- [TASK OBJECTIVE]
Put the lines from the one containing "Click the Choose Lenses button" through the one containing "tap(652, 278)" into a JSON list of strings, one string per line, with blank lines skipped. Leave the pictures out of the answer.

- [DATA EXTRACT]

■ ■ ■

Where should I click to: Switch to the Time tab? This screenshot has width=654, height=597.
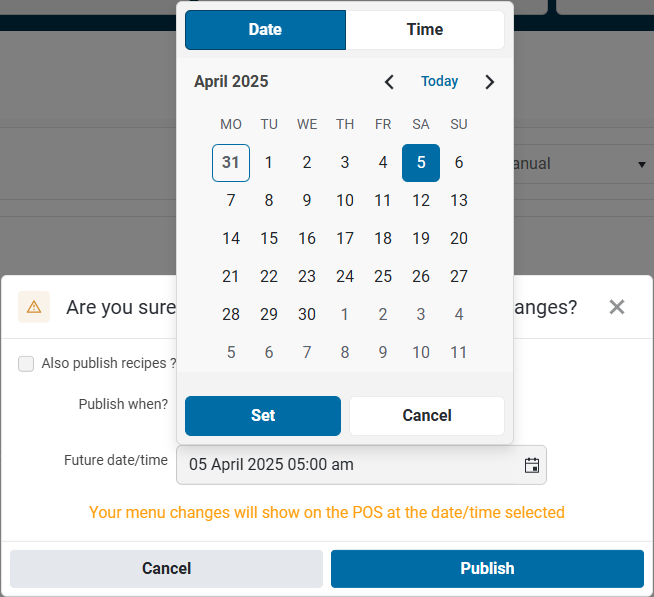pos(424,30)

■ ■ ■

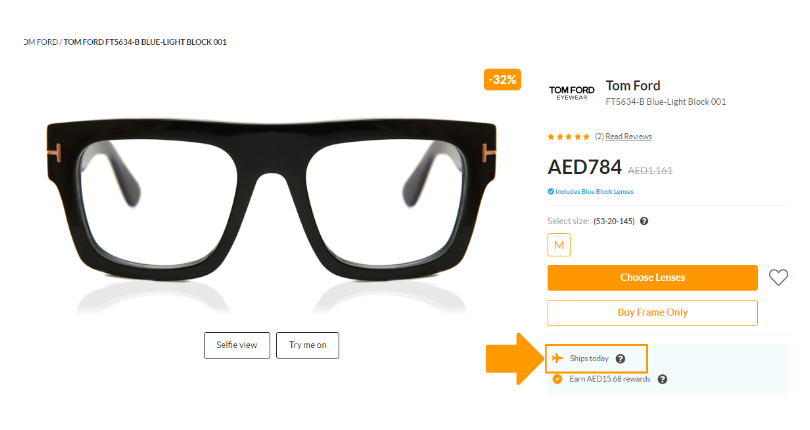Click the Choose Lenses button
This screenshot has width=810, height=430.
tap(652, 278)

■ ■ ■

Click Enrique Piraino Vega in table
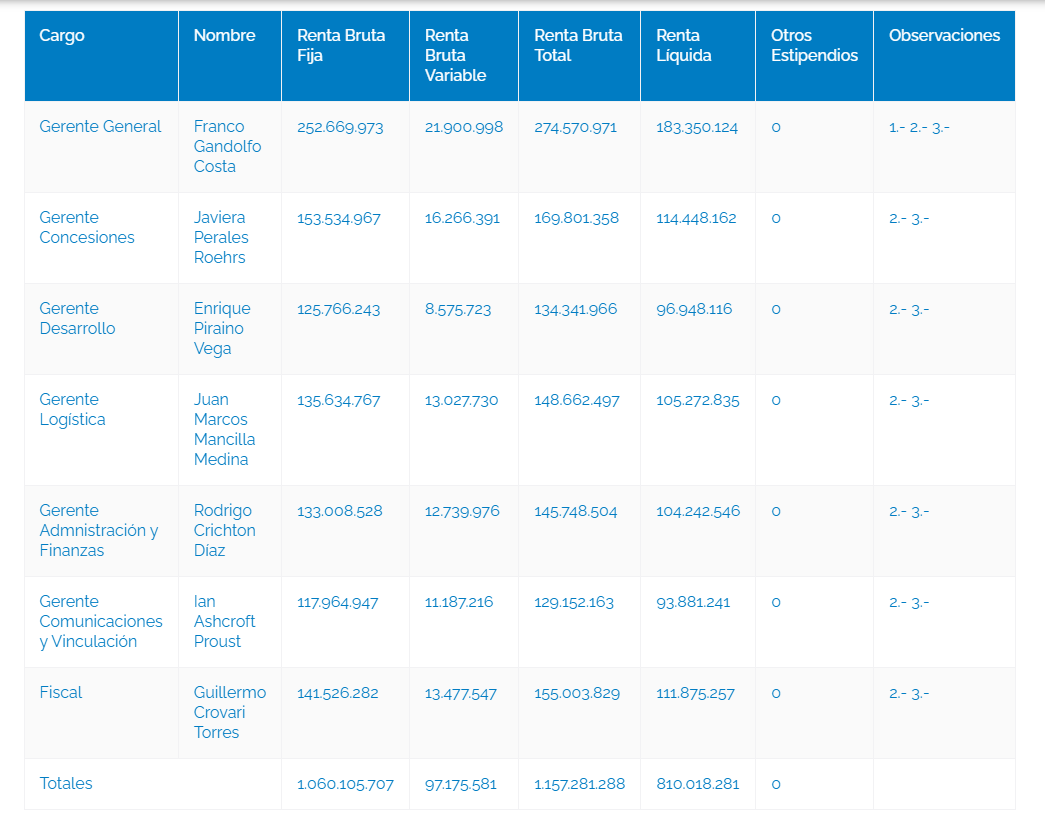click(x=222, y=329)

■ ■ ■

- [EXERCISE RESPONSE]
[
  "Click the Choose Lenses button",
  "This screenshot has width=810, height=430.",
  "tap(652, 278)"
]